Для Пина новые слова всегда овеяны дымкой таинственности, словно в них скрыт намек на что-то неведомое и запретное. «Гап»? Что еще за «гап»?
— Ясное дело — известно, — говорит Пин.
— Так что это? — не отстает Жираф.
— А то, во что… тебя и всю твою родню.
Но мужчины пропускают его выходку мимо ушей. Незнакомец сделал им знак. Они сгрудились вокруг него, и он что-то говорит им вполголоса. Кажется, он мылит им шею, а они кивают и соглашаются.
До Пина опять никому нет дела. Сейчас он преспокойно уйдет. О пистолете лучше не заикаться. Все это ерунда. Мужчины небось о нем и думать забыли.
Однако, как только Пин оказывается в дверях, Француз поднимает голову.
— Так, значит, договорились, Пин?
Пину надо бы опять начать дурачиться, но вдруг он чувствует себя ребенком среди взрослых и замирает, опершись рукою о косяк.
— Иначе не показывайся нам на глаза, — предупреждает Француз.
Пин бродит по переулку.
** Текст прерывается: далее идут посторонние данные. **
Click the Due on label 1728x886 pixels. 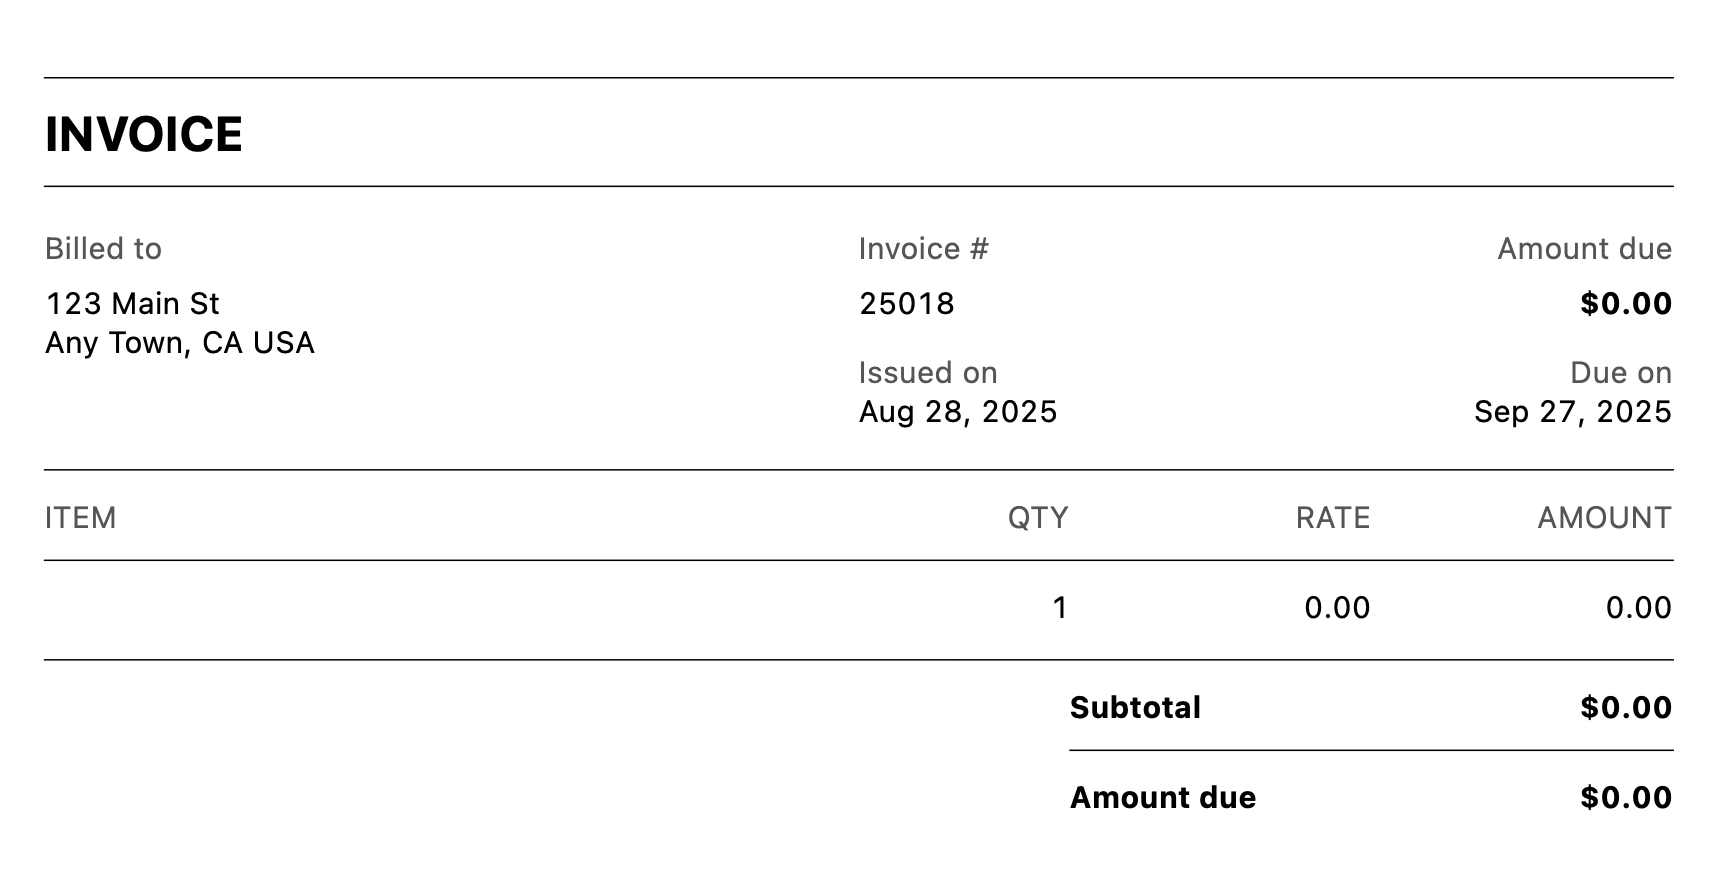tap(1620, 373)
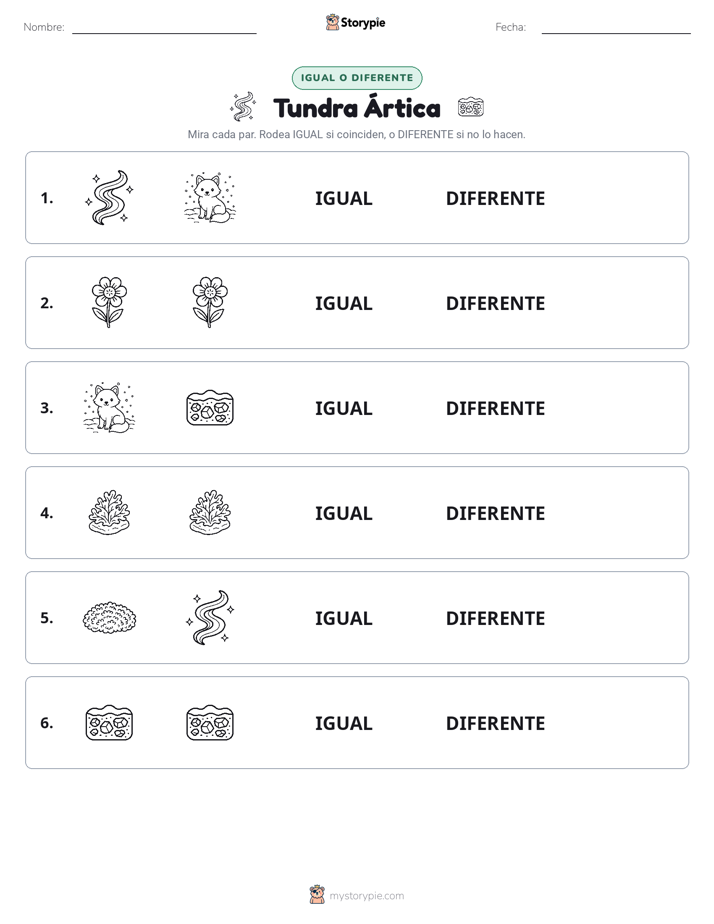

Вечер. В окнах загорается свет. Вдали в ручье заквакали лягушки. В эту пору ребята по вечерам сидят у луж и ловят лягушек. На ощупь лягушки холодные и скользкие. Они похожи на женщин — такие же гладкие и голые.
Проходит мальчик в очках. На ногах у него длинные носки. Это Баттистино.
— Баттистино, ты знаешь, что такое «гап»?
Баттистино хлопает глазами, его разбирает любопытство.
— Нет. А что это такое?
Пин начинает издеваться:
— Поди-ка спроси у своей мамочки, что такое «гап»! Скажи ей: мама, подари мне «гап». Попроси ее об этом. Увидишь, что она тебе скажет!
Баттистино уходит вконец разобиженный.
Пин поднимается по переулку. Почти стемнело. Он чувствует себя одиноким и потерянным в этой истории, заполненной кровью и голыми телами, истории, именуемой человеческой жизнью.
II
В комнате сестры, если заглянуть в нее сквозь щель, всегда словно туман: видна узкая полоска комнаты, загроможденной вещами, отбрасывающими густую тень, и, когда приближаешь или отводишь от щели глаз, кажется, что все они меняют свои размеры. Кажется, будто смотришь сквозь женский чулок, и даже запах такой же самый. Это запах его сестры, он доносится из-за деревянной двери и исходит, видимо, от смятого платья и неприбранной, никогда не проветриваемой постели.